3) A PCI drop of only 2.6 in a patient with a average PCI of 22.8 does not seem clinically significant. Any factors associated with a robust response?
RE: The study evaluated CEA decrease, peritoneal cytology, and pathologic regression as objective or robust response parameters during therapy. CEA dropped in median 41.2%, peritoneal positive or suspicious cytology became negative in 69.2%, and 90.1% demonstrated pathologic regression (Grade III and II) after neoadjuvant therapy.
4) The reported morbidity was for the CRS and HIPEC. Any morbidity/adverse events from the NIPS? IP port infections, clogging or other complications? Any treatment delays?
RE: Thank you for your important comment. There were no treatment associated morbidity or adverse events from NIPS in this cohort of patients. We added this information to the results section.
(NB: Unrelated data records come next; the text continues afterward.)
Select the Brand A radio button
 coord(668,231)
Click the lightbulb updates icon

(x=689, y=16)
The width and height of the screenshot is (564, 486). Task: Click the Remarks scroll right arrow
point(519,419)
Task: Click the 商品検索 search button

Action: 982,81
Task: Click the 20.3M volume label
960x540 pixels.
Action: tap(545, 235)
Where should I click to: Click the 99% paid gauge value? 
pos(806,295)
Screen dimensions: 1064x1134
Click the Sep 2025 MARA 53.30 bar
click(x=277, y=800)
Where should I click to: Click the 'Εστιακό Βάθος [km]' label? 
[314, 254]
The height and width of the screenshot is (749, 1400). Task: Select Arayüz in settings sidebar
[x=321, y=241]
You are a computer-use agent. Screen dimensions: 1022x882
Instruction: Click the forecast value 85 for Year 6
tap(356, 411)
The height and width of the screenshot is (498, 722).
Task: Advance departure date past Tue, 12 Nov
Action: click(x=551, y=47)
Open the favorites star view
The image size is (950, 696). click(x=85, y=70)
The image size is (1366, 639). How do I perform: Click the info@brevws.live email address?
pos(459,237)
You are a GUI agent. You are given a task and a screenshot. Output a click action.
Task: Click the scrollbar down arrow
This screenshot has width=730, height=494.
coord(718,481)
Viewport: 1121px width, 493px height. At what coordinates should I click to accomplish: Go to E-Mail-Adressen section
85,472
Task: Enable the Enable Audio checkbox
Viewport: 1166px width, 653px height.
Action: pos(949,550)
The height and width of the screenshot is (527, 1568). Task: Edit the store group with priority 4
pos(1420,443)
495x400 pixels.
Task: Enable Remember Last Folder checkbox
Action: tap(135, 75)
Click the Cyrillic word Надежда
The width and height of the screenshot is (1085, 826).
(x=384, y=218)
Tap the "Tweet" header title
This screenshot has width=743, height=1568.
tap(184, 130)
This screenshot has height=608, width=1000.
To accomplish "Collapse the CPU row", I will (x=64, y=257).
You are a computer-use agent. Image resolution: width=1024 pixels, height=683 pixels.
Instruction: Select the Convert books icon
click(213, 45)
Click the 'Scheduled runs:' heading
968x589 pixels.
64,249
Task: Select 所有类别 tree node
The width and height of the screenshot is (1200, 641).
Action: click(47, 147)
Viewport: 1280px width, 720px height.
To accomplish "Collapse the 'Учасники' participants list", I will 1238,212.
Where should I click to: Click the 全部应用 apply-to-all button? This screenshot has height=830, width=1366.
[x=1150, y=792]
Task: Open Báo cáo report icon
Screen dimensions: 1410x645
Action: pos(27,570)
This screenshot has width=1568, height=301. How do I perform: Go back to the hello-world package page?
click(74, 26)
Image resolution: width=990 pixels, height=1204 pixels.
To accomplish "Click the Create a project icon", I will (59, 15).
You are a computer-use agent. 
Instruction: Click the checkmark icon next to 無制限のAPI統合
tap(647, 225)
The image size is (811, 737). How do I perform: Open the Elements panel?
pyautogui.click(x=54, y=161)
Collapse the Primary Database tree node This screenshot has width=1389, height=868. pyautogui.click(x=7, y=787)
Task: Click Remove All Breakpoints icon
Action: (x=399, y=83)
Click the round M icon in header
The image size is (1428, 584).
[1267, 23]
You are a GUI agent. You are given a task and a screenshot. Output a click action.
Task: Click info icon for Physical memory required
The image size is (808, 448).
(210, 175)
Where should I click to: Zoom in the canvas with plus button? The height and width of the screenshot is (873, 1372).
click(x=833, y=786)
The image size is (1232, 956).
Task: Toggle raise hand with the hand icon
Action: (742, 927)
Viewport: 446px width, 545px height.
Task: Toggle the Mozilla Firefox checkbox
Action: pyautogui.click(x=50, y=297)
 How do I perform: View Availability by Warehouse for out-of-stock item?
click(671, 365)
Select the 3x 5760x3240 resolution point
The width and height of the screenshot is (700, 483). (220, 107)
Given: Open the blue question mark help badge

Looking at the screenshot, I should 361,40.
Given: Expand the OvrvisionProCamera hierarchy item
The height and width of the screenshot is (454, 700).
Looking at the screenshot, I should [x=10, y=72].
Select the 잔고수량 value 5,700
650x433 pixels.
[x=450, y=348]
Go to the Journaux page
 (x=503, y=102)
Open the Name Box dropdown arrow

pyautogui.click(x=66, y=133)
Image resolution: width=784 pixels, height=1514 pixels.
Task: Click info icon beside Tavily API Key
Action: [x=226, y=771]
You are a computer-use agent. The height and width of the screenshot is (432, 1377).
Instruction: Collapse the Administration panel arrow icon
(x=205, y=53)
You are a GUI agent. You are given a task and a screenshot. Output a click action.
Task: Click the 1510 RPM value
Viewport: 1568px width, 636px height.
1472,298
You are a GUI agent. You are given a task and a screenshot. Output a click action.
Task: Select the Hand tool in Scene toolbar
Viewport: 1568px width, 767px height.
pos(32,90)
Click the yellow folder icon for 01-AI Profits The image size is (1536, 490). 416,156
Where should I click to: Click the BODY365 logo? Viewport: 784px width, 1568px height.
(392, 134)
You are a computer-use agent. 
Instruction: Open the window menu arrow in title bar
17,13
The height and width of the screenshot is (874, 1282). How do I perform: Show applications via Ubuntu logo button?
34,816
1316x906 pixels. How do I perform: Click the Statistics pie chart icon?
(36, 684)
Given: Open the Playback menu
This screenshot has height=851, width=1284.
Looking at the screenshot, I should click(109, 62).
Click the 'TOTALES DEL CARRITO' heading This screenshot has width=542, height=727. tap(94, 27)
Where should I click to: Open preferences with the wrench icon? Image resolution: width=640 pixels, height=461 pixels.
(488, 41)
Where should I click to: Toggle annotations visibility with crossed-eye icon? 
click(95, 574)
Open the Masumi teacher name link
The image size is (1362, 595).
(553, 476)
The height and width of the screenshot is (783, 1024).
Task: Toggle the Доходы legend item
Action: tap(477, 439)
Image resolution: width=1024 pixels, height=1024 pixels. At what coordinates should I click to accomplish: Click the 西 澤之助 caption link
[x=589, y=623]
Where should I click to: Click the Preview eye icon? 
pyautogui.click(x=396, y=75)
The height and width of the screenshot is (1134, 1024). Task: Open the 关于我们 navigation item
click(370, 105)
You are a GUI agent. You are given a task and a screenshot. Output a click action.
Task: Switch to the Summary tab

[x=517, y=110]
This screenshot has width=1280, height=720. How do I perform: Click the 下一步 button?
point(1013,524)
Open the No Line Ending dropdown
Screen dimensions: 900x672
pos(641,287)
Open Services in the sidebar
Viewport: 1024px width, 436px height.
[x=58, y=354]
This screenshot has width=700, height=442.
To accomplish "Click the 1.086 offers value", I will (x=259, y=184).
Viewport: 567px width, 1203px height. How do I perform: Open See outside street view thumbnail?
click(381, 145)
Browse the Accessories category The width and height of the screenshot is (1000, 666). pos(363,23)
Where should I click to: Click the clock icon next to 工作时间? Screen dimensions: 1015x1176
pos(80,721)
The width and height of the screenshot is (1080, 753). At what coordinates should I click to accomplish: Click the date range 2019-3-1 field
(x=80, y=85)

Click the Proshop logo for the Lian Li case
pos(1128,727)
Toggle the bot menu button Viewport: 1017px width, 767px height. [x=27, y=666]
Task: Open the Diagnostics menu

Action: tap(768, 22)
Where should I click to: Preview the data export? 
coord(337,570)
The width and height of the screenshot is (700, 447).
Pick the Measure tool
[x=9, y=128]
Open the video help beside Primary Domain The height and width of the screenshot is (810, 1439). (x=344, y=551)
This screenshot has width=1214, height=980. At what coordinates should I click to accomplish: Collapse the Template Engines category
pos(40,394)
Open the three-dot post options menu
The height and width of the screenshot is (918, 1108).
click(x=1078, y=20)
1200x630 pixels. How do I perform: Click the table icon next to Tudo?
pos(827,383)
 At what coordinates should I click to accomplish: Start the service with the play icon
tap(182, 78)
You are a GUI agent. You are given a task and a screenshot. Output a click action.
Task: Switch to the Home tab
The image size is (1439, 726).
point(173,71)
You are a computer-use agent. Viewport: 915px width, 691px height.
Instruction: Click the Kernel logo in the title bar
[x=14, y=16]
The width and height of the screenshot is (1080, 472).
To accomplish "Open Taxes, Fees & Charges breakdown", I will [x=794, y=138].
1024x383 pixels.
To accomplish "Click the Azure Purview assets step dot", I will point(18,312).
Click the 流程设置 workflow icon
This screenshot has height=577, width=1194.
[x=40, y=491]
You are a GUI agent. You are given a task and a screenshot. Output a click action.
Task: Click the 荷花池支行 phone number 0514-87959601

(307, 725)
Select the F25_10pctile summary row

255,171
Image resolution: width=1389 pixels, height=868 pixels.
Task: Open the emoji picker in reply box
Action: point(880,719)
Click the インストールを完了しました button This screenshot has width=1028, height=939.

5) Since the reported morbidity is in-hospital, and not the standard 30-day or 90 day interval the authors should include the re-admission rate and median length of stay.
RE: We added this missing detail to the Results section: The median length of postoperative stay was 17.5 ± 4.4 days, with no readmission within 90 postoperative days.
6) in the methods, the abbreviation EIPL is not spelled out.
RE: The abbreviation EIPL appears twice in our manuscript. The first time it is correctly spelled out as “Extensive intraperitoneal lavage (EIPL)” (line 198/199), and the second time the abbreviation was used “Before and after CRS, EIPL was performed in all cases “ (line 220).
7) I think the discussion needs to be expanded. Future directions needs to be discussed. Comparison of neoadjuvant systemic to NIPS therapy for PMP? randomized trial of NIPS or not for borderline resectable PMP?
RE: Thank you for your valuable comment. We enriched the discussion section with a paragraph comparing NIPS with neoadjuvant systemic chemotherapy, as well as the comment for the need of a randomized trial.
8) Could the authors expand on why oxaliplatin and not mitomycin C.
RE: The compound oxaliplatin was chosen, as it is known to be effective in the setting of HIPEC for colorectal cancer. It has also proven systemic efficacy (Level 1) against metastatic high-grade neoplasm or adenocarcinoma of the appendix, as this was the estimated majority of included patients at the time of creating the study protocol.
In the time of negative PRODIGE-7 trial, and the common awareness of the lack of profound basic science data established from animal models of HIPEC protocols and cytotoxic agents, we believe that discussing this aspect does not add value to the manuscript.